> WHAT TO PRODUCE
Please copy only the material from the line that has "Where should I" to the very last line, both ends included, exactly as written and without pictures.

> TASK DATA
========================================

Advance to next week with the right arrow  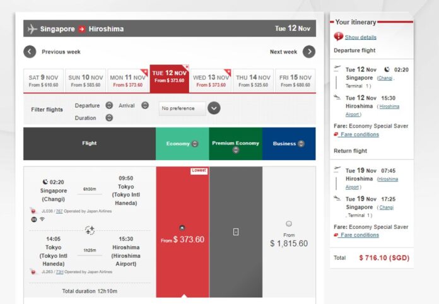[308, 52]
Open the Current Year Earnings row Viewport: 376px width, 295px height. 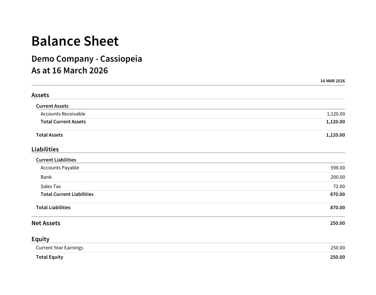(x=59, y=248)

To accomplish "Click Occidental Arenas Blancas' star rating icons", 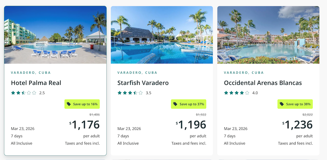I will (x=237, y=93).
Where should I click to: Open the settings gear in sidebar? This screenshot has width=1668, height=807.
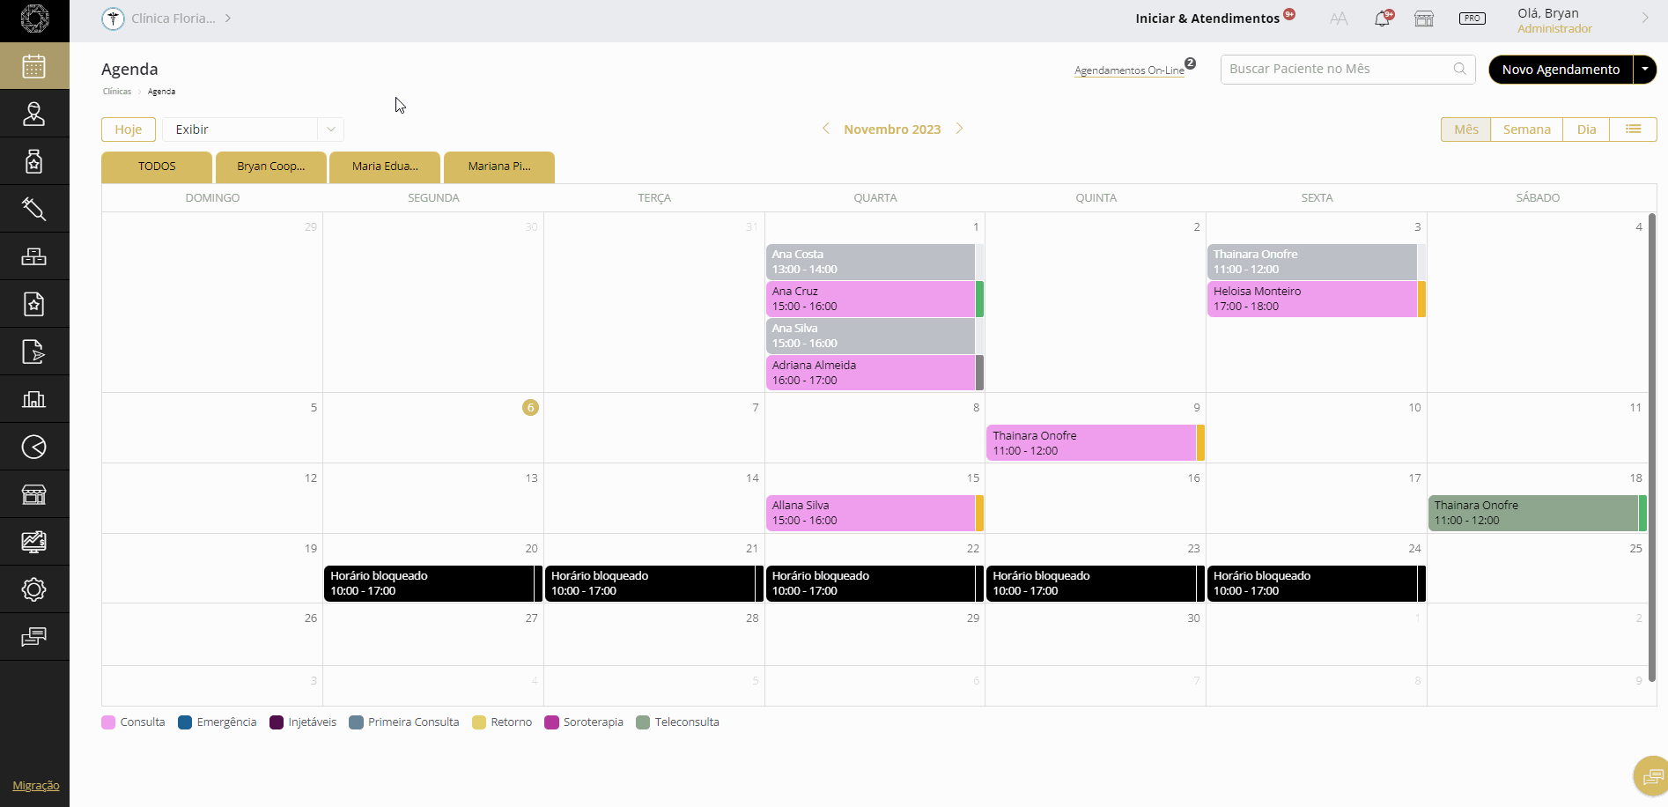point(33,589)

========================================

> TASK OUTPUT
Where should I click to: Open the settings gear in sidebar? This screenshot has width=1668, height=807.
point(33,589)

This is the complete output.